When I use this code recipes_exploded["ingredient_ids"] = recipes_exploded['ingredient_ids'].apply(lambda x : ast.literal_eval(x))
in Dask, I get the error that this is a custom function that Dask cannot use.
What would be alternatives (code) to solving this issue? I found this other post dealing with a similar issue (use ast.literal_eval with dask Series), and comments suggested that it was just poor creation of a dataset and serialization should've been used.
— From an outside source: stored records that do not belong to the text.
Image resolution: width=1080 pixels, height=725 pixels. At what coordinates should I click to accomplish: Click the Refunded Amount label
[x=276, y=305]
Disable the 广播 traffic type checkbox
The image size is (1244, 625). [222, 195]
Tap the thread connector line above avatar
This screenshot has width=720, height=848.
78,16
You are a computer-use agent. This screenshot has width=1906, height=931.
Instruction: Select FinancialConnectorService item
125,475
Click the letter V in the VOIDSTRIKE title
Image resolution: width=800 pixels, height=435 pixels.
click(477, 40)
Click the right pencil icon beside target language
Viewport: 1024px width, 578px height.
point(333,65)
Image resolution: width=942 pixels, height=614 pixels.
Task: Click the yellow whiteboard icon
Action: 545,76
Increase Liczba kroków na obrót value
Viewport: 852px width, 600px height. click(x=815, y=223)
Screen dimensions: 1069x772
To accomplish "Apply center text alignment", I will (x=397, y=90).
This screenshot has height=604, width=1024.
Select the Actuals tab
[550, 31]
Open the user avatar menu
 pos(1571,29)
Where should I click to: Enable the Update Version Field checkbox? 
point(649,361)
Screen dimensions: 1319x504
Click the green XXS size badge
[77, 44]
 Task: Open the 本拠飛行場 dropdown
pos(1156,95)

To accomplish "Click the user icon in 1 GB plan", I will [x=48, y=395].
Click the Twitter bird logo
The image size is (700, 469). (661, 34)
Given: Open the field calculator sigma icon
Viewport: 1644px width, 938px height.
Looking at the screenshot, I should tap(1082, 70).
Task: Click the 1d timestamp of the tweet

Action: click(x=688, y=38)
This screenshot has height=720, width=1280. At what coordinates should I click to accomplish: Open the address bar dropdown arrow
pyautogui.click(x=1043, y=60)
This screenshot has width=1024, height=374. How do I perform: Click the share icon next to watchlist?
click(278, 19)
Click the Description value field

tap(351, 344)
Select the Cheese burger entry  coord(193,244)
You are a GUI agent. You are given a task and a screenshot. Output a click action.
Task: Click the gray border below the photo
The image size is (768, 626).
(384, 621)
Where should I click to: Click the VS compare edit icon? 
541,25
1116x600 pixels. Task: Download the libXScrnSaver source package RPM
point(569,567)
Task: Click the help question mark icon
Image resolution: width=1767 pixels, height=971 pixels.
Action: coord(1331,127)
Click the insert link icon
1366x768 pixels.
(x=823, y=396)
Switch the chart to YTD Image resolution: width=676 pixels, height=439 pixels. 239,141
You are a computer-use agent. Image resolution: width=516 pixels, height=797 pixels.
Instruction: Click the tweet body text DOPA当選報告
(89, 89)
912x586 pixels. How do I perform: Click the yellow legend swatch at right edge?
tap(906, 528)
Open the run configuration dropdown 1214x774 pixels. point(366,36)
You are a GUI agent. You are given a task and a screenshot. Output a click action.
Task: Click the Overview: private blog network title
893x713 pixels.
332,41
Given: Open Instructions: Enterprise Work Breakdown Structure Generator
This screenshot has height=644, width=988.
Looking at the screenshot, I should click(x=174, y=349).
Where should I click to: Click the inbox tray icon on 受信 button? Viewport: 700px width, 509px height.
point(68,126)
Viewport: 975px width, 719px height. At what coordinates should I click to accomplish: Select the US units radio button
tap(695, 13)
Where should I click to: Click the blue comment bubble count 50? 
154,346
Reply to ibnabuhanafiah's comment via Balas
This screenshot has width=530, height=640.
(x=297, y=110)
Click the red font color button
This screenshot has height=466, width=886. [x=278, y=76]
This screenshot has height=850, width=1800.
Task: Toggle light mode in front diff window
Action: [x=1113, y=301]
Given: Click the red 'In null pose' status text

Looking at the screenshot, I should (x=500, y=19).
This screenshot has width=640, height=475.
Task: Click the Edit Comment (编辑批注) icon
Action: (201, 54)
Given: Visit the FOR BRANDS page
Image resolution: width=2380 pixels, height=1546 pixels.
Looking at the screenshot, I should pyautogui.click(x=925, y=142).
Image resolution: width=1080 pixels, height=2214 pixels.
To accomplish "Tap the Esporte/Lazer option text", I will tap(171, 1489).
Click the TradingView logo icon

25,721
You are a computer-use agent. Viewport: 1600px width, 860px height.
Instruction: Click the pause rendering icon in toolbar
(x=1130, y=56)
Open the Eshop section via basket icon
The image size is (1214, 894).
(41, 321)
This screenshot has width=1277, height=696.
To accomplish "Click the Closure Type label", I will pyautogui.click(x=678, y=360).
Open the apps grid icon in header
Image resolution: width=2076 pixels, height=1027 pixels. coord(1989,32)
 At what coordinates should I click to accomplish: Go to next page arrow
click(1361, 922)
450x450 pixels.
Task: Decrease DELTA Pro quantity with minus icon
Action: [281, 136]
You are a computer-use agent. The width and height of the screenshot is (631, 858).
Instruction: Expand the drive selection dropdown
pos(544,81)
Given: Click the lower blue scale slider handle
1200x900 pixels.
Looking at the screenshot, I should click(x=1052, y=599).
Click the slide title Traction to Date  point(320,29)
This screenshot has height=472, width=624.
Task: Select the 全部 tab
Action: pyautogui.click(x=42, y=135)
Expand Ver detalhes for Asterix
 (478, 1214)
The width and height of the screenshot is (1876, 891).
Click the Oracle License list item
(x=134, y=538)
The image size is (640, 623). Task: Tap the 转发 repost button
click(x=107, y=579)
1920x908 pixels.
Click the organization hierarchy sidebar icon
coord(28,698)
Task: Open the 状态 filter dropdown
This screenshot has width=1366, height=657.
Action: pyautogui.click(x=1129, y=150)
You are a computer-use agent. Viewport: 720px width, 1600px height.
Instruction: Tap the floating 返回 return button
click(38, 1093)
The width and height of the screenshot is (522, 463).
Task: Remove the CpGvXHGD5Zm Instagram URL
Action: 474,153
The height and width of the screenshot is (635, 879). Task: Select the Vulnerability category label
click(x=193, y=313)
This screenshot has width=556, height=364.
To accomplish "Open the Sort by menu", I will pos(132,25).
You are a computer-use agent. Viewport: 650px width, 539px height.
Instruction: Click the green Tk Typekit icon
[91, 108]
The problem with this is that it isn't my dataset; my primary coding language is in R, and I'm trying to figure out how to remedy the issue.
This is what I'm trying to fix:
This is my code in Pandas to go from the second picture to the first:
import ast
recipes_exploded = recipes.copy(deep=True)
recipes_exploded["ingredient_ids"] = recipes_exploded['ingredient_ids'].apply(lambda x : ast.literal_eval(x)) #making each ingedient_id, it's own observation, such that it can be exploded.
recipes_exploded = recipes_exploded.explode(column="ingredient_ids", ignore_index=True)
recipes_exploded[['counts']] = recipes_exploded\
.groupby(by = ['ingredient_ids'], as_index = False)['ingredient_ids'].count()
recipes_exploded = recipes_exploded[['recipe_id', 'ingredient_ids', 'counts']]
recipes_exploded[['count']] = '1'
recipes_exploded = recipes_exploded.drop('counts', axis = 1)
recipes_exploded = recipes_exploded.pivot_table(index = 'recipe_id', columns='ingredient_ids', values = 'count', fill_value = "0", aggfunc='sum')